Когда я начал потихоньку «кропать мемуары», как было сказано в давних стихах Кости Левина, то думал назвать их «Тополиный пух» и предпослать им следующее вступление:

«Лето 1945 года. Госпиталь в приволжском Камышине.

Постепенно выздоравливаешь, приноравливаешься к своему но­вому положению, и горечь увечья, температурные вспышки, не­взрачность обстановки (по ночам в палату захаживают крысы, могут и днем повстречаться тебе в каком-нибудь укромном уголке), — все перекрывается ощущением возвращения к жизни, да еще отныне — мирной, ее обещаниями, ее дразнящими воображение маревами бу­дущего.

И вот уже кажешься себе взаправдашним поэтом и вместо днев­ника записываешь что-то вроде:

А дни — как тополиный пух,

Неясный, теплый, летний снег.

Подставь ладонь свою, и пусть

Пушинки подплывают к ней.

Но лишь одна и редко две

Останутся в твоей руке...

Десятки лет миновали с тех пор, и многие-многие, едва ли не большинство, из прожитых дней исчезли из памяти, наподобие того давнего пуха, который заваливал камышинские улицы, площади, скверики, смешивался с пылью и слипался в огромные комья, а ве­тер гнал их все дальше, как перекати-поле.

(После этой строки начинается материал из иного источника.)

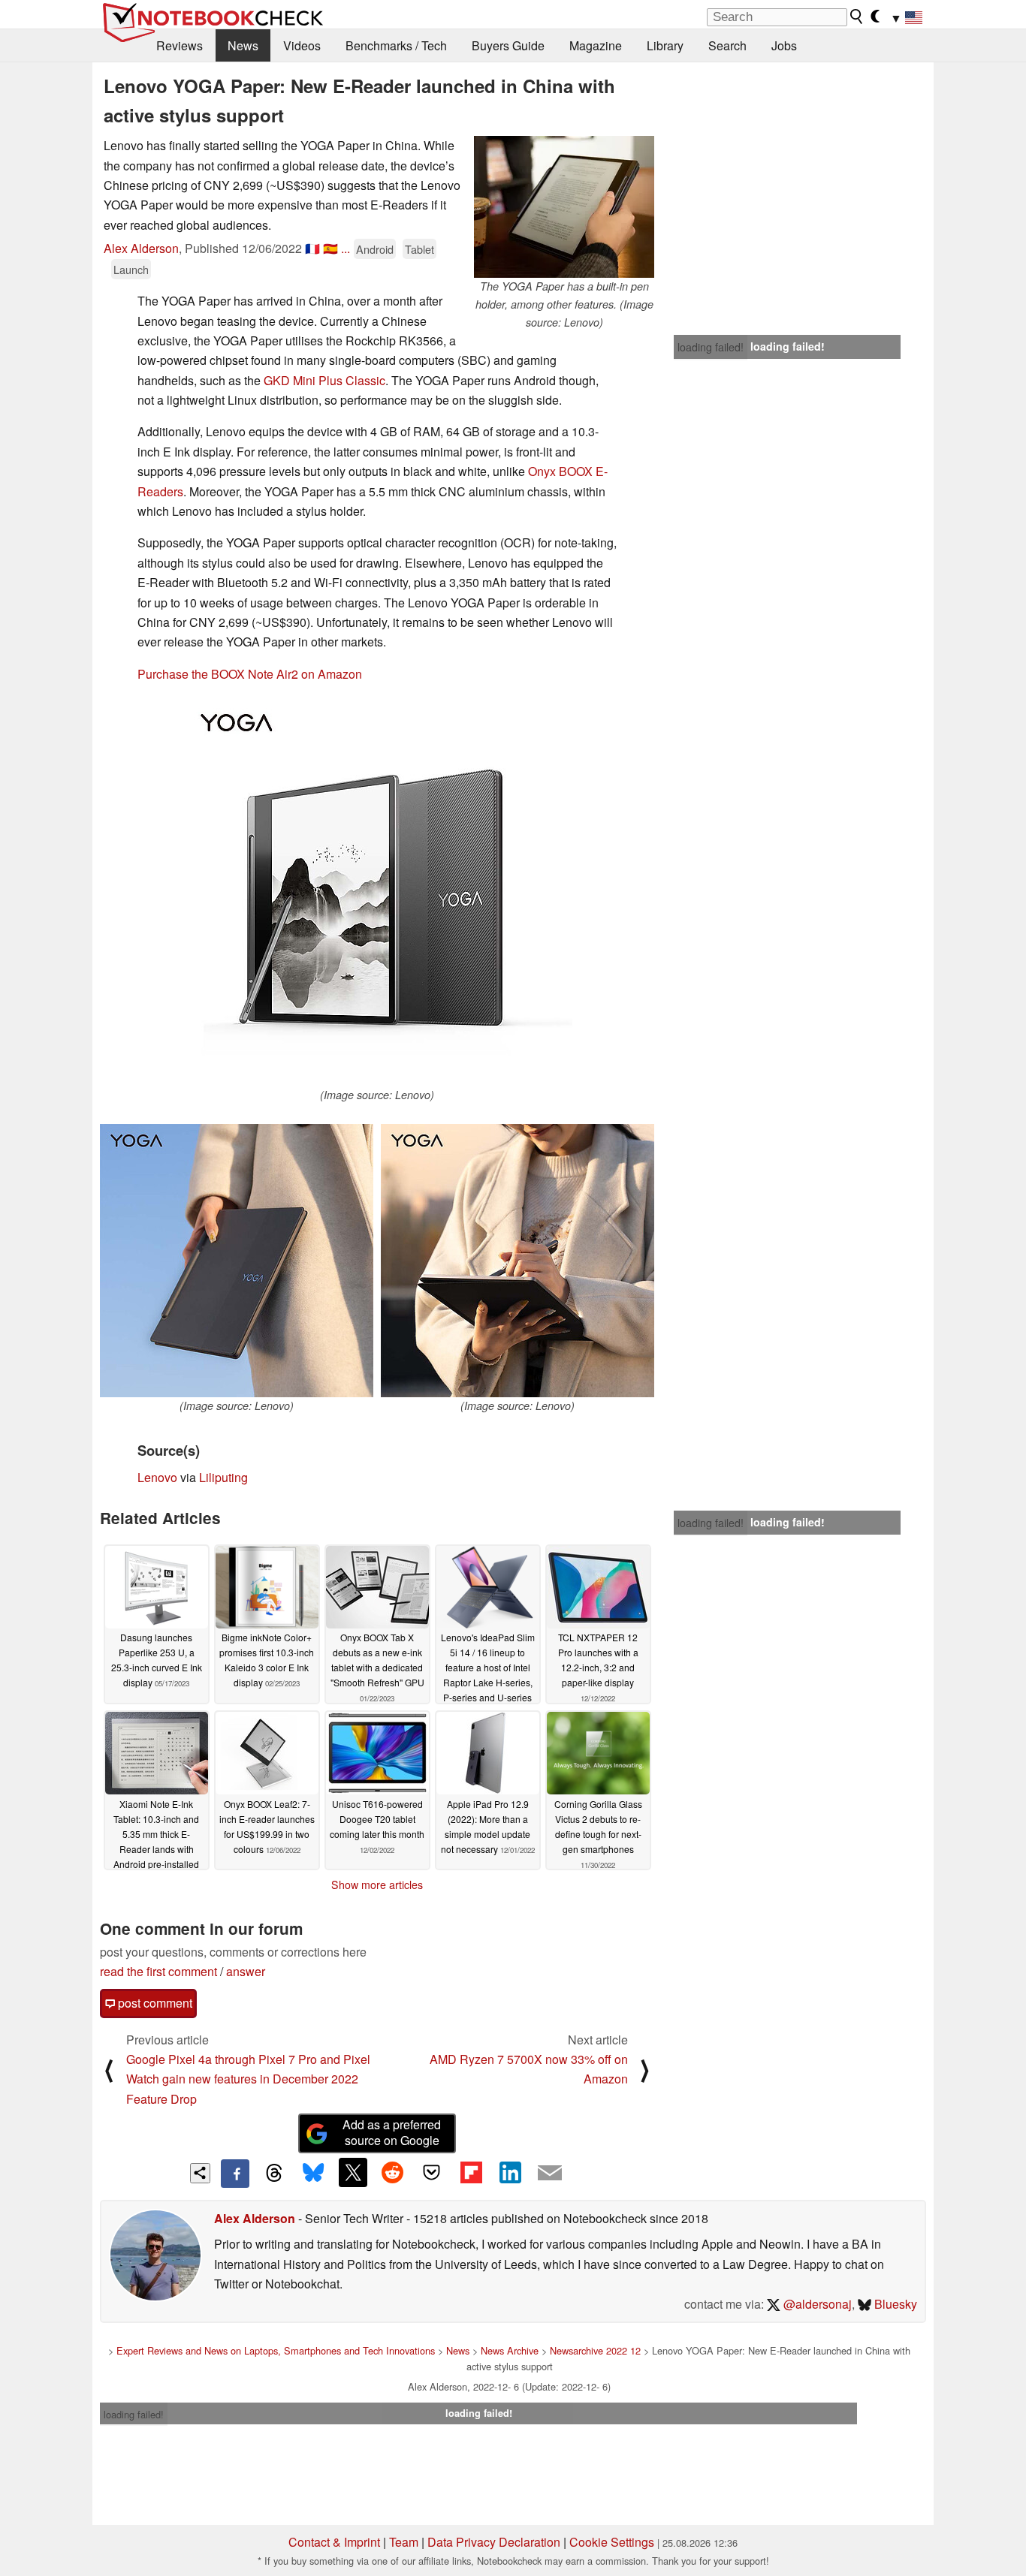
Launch (131, 269)
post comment (153, 2002)
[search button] (857, 16)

Но что-то осталось — и то ласково щекочет ладонь, сжавшую эту пушинку, как будто ты какой-то неугасимый солнечный лучик пой­мал, а то доныне отзывается в сердце болью, чувством утраты или горькой вины».

Однако слишком многое, что стало вспоминаться, никак не похо­дило на легкие пушинки (хотя некоторые сугубо личные странички в какой-то мере уживаются с этим образом).

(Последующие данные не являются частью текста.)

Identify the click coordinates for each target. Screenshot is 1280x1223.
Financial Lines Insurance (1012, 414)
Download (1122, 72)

Одних разлук столько накопилось! И давних, и еще даже не за­пекшихся ран... Замолкших телефонов... Писем, ставших послед­ними...

Вот уже год, как не стало Лены Николаевской, с которой нас за шестьдесят с лишним лет столько связывало — вплоть до уже одним нам с нею ведомых маленьких тайн и секретов или просто смешных воспоминаний.

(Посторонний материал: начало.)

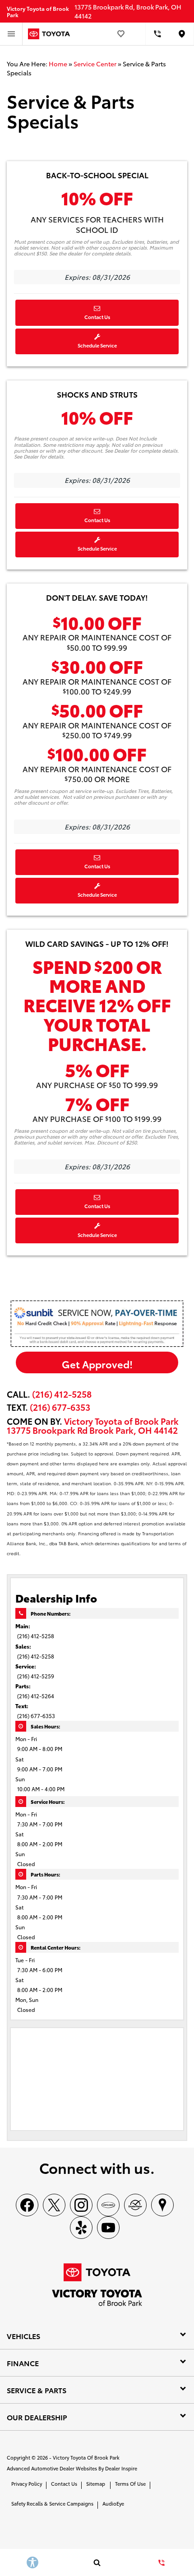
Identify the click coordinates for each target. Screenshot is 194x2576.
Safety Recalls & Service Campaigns (52, 2503)
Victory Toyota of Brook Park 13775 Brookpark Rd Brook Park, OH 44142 (93, 1425)
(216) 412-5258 (62, 1394)
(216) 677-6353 (36, 1715)
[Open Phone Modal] (158, 34)
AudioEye (113, 2503)
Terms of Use (130, 2483)
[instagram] (81, 2205)
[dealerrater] (135, 2205)
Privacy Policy (26, 2483)
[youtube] (108, 2227)
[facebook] (27, 2205)
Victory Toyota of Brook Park (86, 2457)
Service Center (95, 63)
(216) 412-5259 (35, 1676)
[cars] (108, 2205)
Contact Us (97, 316)
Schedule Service (97, 345)
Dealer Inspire (121, 2468)
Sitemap (95, 2483)
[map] (162, 2205)
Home (58, 63)
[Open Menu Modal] (11, 34)
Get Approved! (97, 1364)
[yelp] (81, 2227)
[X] (54, 2205)
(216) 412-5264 (35, 1696)
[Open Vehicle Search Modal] (97, 2562)
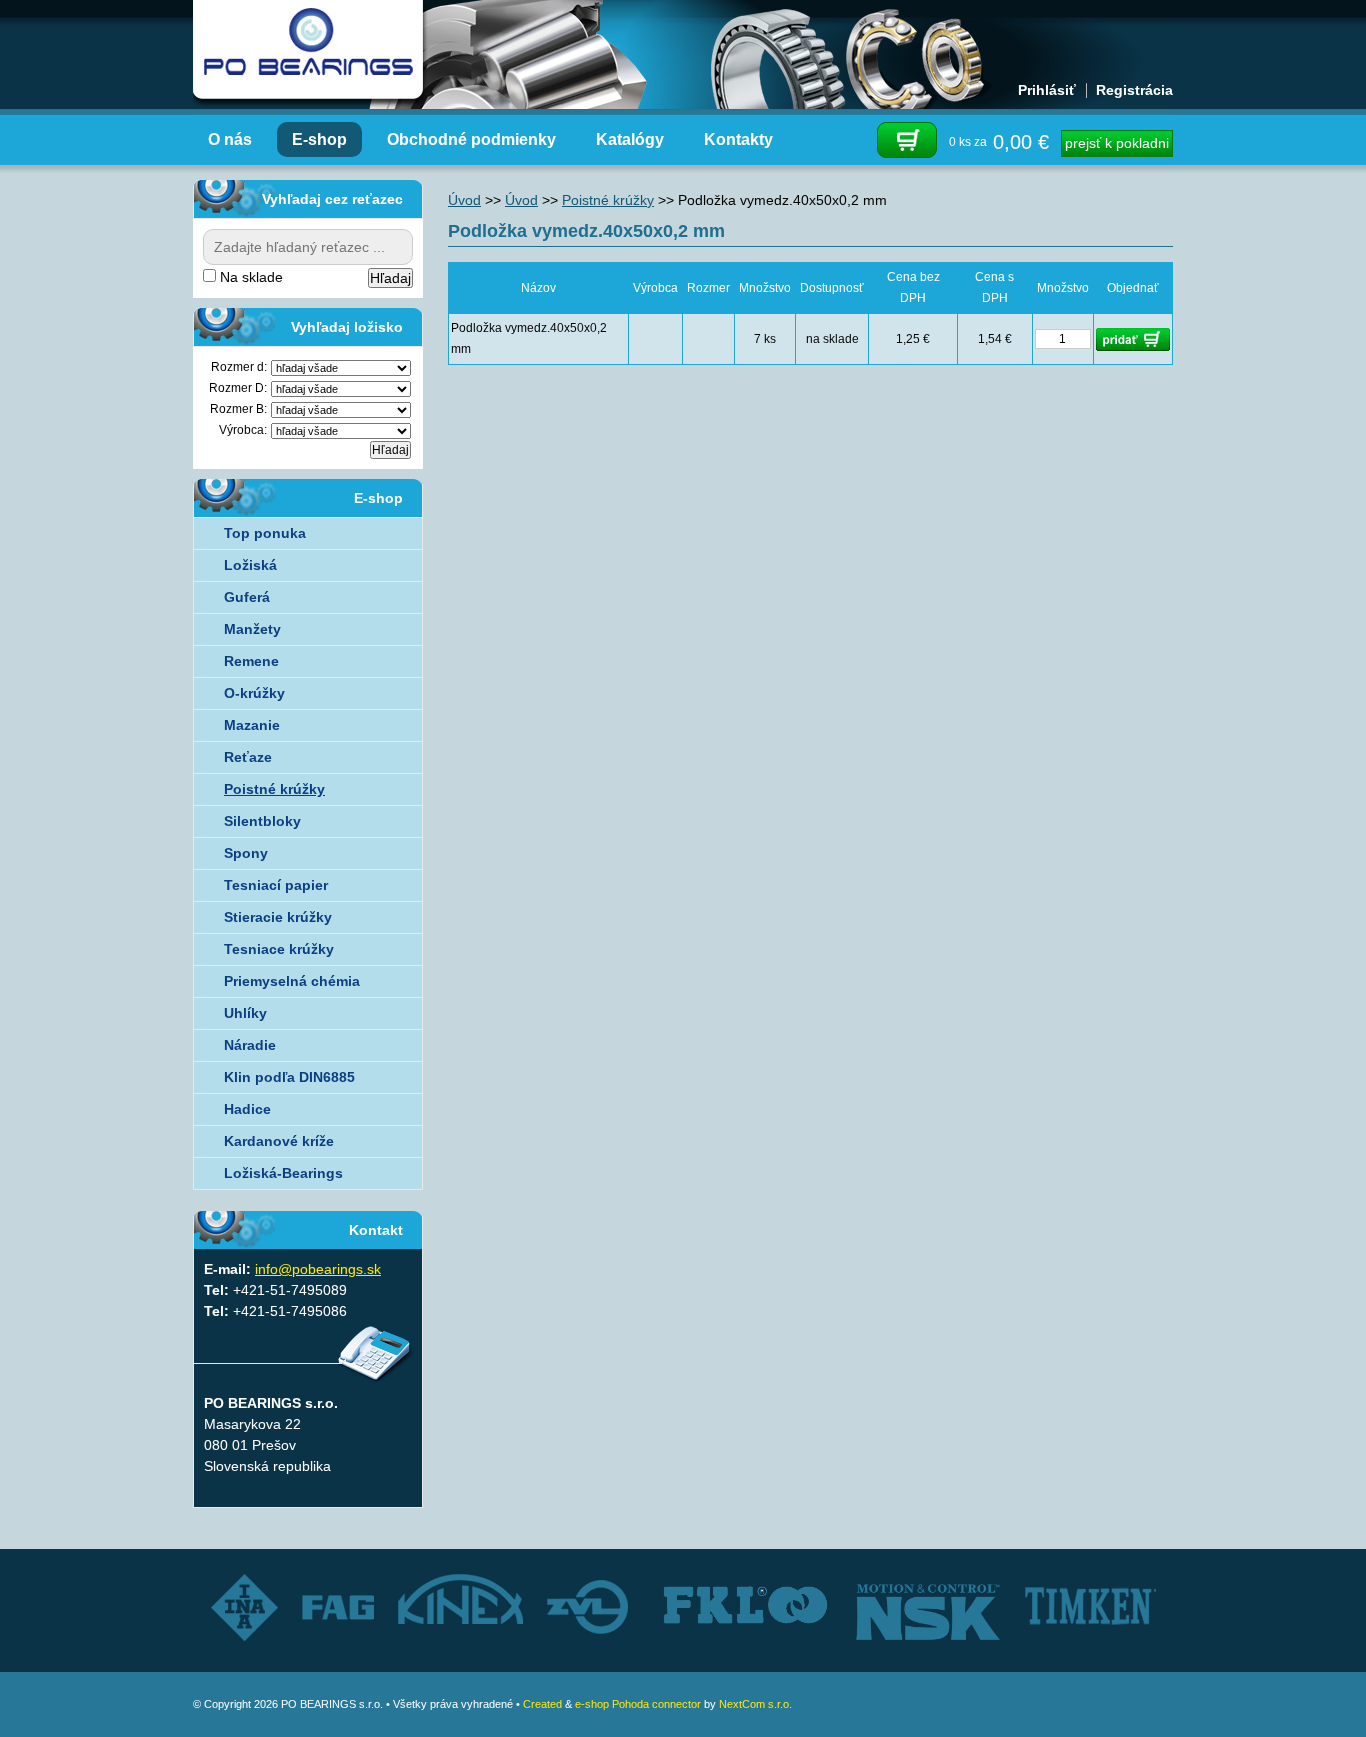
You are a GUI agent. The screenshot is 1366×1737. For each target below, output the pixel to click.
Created (542, 1704)
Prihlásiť (1047, 90)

Впрочем, только ли смешных?

Шестидесятые годы. Зима. Мы с Ниной приезжаем в Малеев­ку, а там Лена выхаживает мужа, скромнейшего Виля Орджоникид­зе после тяжелейшего инсульта. Порой она выбирается походить со мной на лыжах, и сколько у нас в этих «паузах» разговоров и «мему­аров»!

Виль заново учится говорить и писать, почти по-детски ставя па­лочки. Вокруг же в Доме творчества (ох, уж это имечко!) «творцы» делятся один с другим, а то и похваляются: закончил, знаете ли, по­вестушку... написал сто стихов о любви — закрыл тему (бессмерт­ное изречение Сергея Острового, знаменитого и другими строками: «Я в России рожден. Родила меня мать», быстро продолженными на­смешливыми коллегами: «Бабке некогда было в ту пору рожать. Ну, и тетка в то время в отъезде была. По причине по этой меня мать ро­дила!»).

Выхожу из столовой, возле дверей стоит уже одетый Виль. Спра­шиваю, куда собрался. И вдруг он со смешинками в глазах: «Писать надо!». (Палочки надо писать...).

Увы, вскоре мы его хоронили...

Лена же до конца своих дней сохраняла привлекательность (ах, как некогда восхищался ею женолюб Реформатский!), но все с бо́льшим трудом одолевала даже несколько ступенек в Доме литерато­ров, упрямо продолжая принимать участие в постепенно замирав­шей там жизни.